** Opening Material supplied block **

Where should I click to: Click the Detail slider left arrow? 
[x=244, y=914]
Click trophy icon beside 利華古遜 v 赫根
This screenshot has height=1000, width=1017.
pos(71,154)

** Closing Material supplied block **

Exercise description >> The entire listing is to be reproduced without alteration.

Exercise result >>
Where should I click to: Click the Detail slider left arrow? 
[x=244, y=914]
Click trophy icon beside 利華古遜 v 赫根
This screenshot has height=1000, width=1017.
pos(71,154)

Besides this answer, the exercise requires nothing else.